··· TEXTO FORNECIDO ···
A situação internacional, nomeadamente a ameaça do terrorismo e o drama dos refugiados, levou António Guterres, até Dezembro último alto-comissário para os refugiados das Nações Unidas, a destacar a necessidade de apoiar as sociedades na defesa dos valores que podem ser postas em causa pela luta contra o terror. “É necessário um equilíbrio”, sentenciou.

“O terrorismo é o caso em que a política pode introduzir medidas que põem em causa o direito à privacidade”, considerou Durão Barroso. “É preciso um certo equilíbrio”, enfatizou.

Em termos gerais, Barroso e Guterres, com ampla experiência política internacional, manifestaram sintonia sobre os grandes temas.

Ambos reconheceram que as relações de força actuais deixaram de ser claras – “vivemos num mundo caótico em que a impunidade e a imprevisibilidade tendem a multiplicar-se”, disse António Guterres. “Há um poder difuso, desorganizado”, concordou Durão Barroso, admitindo que tal cenário tanto afecta os Estados como as grandes corporações industriais.

“No mundo de hoje, as desigualdades estão a crescer, é uma consequência da globalização e do progresso tecnológico”, sistematizou Guterres. Barroso concorda que aumentaram as desigualdades, embora nunca como no tempo actual se tenham retirado tantas pessoas da pobreza.

“Há um défice de política a nível global, não temos um sistema [eficaz] de governança, hoje as empresas têm mais facilidade de se adaptarem do que os Governos”, considerou o candidato a secretário-geral da ONU. “Gosto de ver as coisas sempre do lado positivo, temos de acabar com o glamour do pessimismo”, argumentou o ex-presidente da Comissão.

Para Barroso, o desenvolvimento científico permitiu uma melhoria generalizada dos principais indicadores sócio-económicos. “Ter uma atitude negativa em relação à ciência é o problema de alguns países”, destacou.
··· DADOS DISPONÍVEIS ···
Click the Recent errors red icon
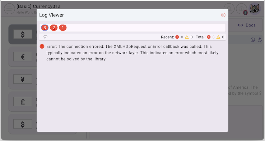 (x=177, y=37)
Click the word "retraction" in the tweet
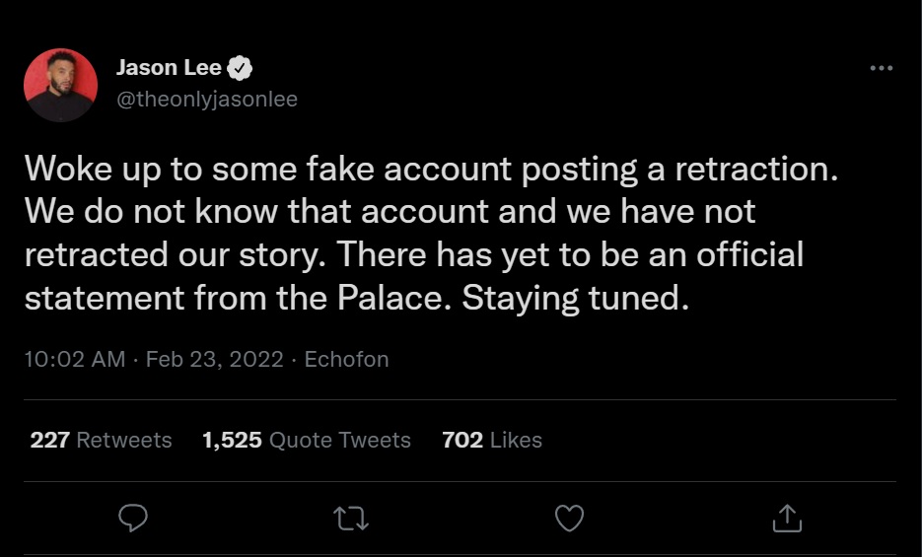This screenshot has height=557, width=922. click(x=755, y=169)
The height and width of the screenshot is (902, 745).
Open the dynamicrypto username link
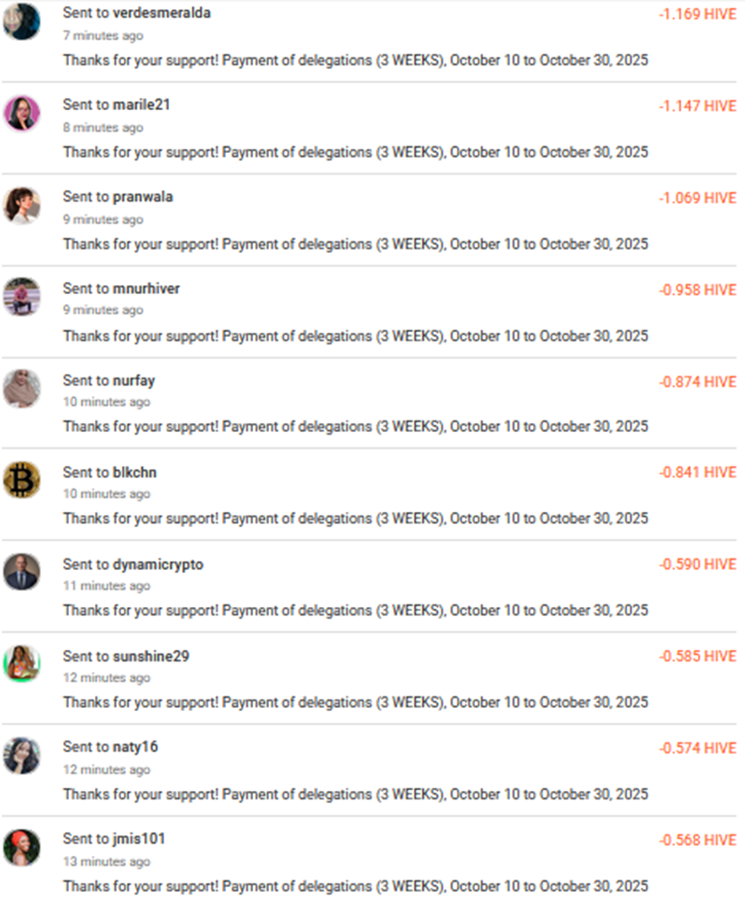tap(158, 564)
···
··· DADOS DISPONÍVEIS ···
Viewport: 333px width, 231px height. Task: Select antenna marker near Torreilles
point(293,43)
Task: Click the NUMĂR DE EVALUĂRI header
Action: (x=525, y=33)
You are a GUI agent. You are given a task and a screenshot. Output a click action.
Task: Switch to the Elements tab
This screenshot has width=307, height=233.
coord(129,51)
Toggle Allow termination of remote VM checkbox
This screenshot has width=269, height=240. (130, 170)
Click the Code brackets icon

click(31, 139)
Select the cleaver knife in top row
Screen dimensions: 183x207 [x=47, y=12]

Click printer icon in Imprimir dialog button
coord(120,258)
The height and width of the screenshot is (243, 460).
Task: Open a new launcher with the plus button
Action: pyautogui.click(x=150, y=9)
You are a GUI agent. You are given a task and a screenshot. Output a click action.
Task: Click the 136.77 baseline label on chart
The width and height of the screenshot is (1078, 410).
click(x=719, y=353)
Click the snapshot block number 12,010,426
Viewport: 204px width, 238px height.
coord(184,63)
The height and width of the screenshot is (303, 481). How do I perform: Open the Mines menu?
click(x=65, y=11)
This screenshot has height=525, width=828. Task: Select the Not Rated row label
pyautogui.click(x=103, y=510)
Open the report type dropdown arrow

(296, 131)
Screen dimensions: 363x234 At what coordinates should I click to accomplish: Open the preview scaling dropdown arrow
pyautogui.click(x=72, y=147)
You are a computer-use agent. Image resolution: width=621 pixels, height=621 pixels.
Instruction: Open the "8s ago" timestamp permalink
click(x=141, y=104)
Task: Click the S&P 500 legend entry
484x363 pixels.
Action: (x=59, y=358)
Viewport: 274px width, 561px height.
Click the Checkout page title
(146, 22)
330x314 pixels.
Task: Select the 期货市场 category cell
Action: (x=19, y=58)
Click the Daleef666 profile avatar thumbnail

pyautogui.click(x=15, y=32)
···
EXERCÍCIO A » No texto sobre Guterres e Barroso, que cargo ocupava António Guterres até Dezembro último?
EXERCÍCIO B » Reproduza, do texto sobre Guterres e Barroso, o trecho que vai de "Ambos reconheceram que" até "pessoas da pobreza.".

RESPOSTA ESCRITA A » Era alto-comissário para os refugiados das Nações Unidas.

RESPOSTA ESCRITA B »
Ambos reconheceram que as relações de força actuais deixaram de ser claras – “vivemos num mundo caótico em que a impunidade e a imprevisibilidade tendem a multiplicar-se”, disse António Guterres. “Há um poder difuso, desorganizado”, concordou Durão Barroso, admitindo que tal cenário tanto afecta os Estados como as grandes corporações industriais.

“No mundo de hoje, as desigualdades estão a crescer, é uma consequência da globalização e do progresso tecnológico”, sistematizou Guterres. Barroso concorda que aumentaram as desigualdades, embora nunca como no tempo actual se tenham retirado tantas pessoas da pobreza.